» **EXERCISE**:
I would like you to print all the records below exactly as they are.

Stored items:
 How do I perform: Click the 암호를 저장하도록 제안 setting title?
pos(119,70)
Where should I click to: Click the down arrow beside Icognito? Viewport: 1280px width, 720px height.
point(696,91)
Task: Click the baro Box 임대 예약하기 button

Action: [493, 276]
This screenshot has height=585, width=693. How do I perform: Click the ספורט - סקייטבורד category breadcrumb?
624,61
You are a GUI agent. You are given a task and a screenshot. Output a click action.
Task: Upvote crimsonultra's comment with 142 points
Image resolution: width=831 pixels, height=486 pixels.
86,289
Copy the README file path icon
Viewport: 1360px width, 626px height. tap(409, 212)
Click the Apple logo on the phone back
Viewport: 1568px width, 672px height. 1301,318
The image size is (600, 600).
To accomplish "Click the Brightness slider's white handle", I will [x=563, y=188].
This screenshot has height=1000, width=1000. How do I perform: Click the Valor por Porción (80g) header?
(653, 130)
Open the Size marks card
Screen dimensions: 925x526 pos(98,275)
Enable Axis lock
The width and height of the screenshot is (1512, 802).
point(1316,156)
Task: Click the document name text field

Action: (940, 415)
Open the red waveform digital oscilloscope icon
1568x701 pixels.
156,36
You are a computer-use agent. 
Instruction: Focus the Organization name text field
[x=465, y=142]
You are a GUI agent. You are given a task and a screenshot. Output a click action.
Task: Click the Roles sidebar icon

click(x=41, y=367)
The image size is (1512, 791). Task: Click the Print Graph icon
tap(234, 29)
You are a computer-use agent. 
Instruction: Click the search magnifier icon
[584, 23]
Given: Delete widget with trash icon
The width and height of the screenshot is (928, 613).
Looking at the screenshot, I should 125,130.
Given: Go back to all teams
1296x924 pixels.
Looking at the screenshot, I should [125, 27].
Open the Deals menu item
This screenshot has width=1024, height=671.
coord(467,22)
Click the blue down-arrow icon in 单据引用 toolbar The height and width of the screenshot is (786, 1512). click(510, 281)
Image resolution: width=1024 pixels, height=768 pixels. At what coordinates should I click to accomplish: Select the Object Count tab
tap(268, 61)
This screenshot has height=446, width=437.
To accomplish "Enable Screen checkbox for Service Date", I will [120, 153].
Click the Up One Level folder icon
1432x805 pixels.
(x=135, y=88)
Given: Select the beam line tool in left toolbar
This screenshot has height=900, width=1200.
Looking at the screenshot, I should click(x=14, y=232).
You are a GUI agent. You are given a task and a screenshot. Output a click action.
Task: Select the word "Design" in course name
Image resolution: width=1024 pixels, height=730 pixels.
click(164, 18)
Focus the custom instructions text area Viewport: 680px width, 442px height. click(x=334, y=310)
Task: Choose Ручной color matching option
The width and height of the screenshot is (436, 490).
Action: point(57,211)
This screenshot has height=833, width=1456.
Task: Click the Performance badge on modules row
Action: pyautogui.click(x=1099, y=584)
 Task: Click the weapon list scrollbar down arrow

» **YOUR SOLUTION**:
 How do I perform: Click the 암호를 저장하도록 제안 setting title?
pos(119,70)
Where should I click to: Click the down arrow beside Icognito? Viewport: 1280px width, 720px height.
point(696,91)
Task: Click the baro Box 임대 예약하기 button

Action: [493, 276]
This screenshot has height=585, width=693. How do I perform: Click the ספורט - סקייטבורד category breadcrumb?
624,61
You are a GUI agent. You are given a task and a screenshot. Output a click action.
Task: Upvote crimsonultra's comment with 142 points
Image resolution: width=831 pixels, height=486 pixels.
86,289
Copy the README file path icon
Viewport: 1360px width, 626px height. tap(409, 212)
Click the Apple logo on the phone back
Viewport: 1568px width, 672px height. 1301,318
The image size is (600, 600).
To accomplish "Click the Brightness slider's white handle", I will [x=563, y=188].
This screenshot has height=1000, width=1000. How do I perform: Click the Valor por Porción (80g) header?
(653, 130)
Open the Size marks card
Screen dimensions: 925x526 pos(98,275)
Enable Axis lock
The width and height of the screenshot is (1512, 802).
point(1316,156)
Task: Click the document name text field

Action: (940, 415)
Open the red waveform digital oscilloscope icon
1568x701 pixels.
156,36
You are a computer-use agent. 
Instruction: Focus the Organization name text field
[x=465, y=142]
You are a GUI agent. You are given a task and a screenshot. Output a click action.
Task: Click the Roles sidebar icon

click(x=41, y=367)
The image size is (1512, 791). Task: Click the Print Graph icon
tap(234, 29)
You are a computer-use agent. 
Instruction: Click the search magnifier icon
[584, 23]
Given: Delete widget with trash icon
The width and height of the screenshot is (928, 613).
Looking at the screenshot, I should 125,130.
Given: Go back to all teams
1296x924 pixels.
Looking at the screenshot, I should [125, 27].
Open the Deals menu item
This screenshot has width=1024, height=671.
coord(467,22)
Click the blue down-arrow icon in 单据引用 toolbar The height and width of the screenshot is (786, 1512). click(510, 281)
Image resolution: width=1024 pixels, height=768 pixels. At what coordinates should I click to accomplish: Select the Object Count tab
tap(268, 61)
This screenshot has height=446, width=437.
To accomplish "Enable Screen checkbox for Service Date", I will [120, 153].
Click the Up One Level folder icon
1432x805 pixels.
(x=135, y=88)
Given: Select the beam line tool in left toolbar
This screenshot has height=900, width=1200.
Looking at the screenshot, I should click(x=14, y=232).
You are a GUI agent. You are given a task and a screenshot. Output a click action.
Task: Select the word "Design" in course name
Image resolution: width=1024 pixels, height=730 pixels.
click(164, 18)
Focus the custom instructions text area Viewport: 680px width, 442px height. click(x=334, y=310)
Task: Choose Ручной color matching option
The width and height of the screenshot is (436, 490).
Action: point(57,211)
This screenshot has height=833, width=1456.
Task: Click the Performance badge on modules row
Action: pyautogui.click(x=1099, y=584)
 Task: Click the weapon list scrollbar down arrow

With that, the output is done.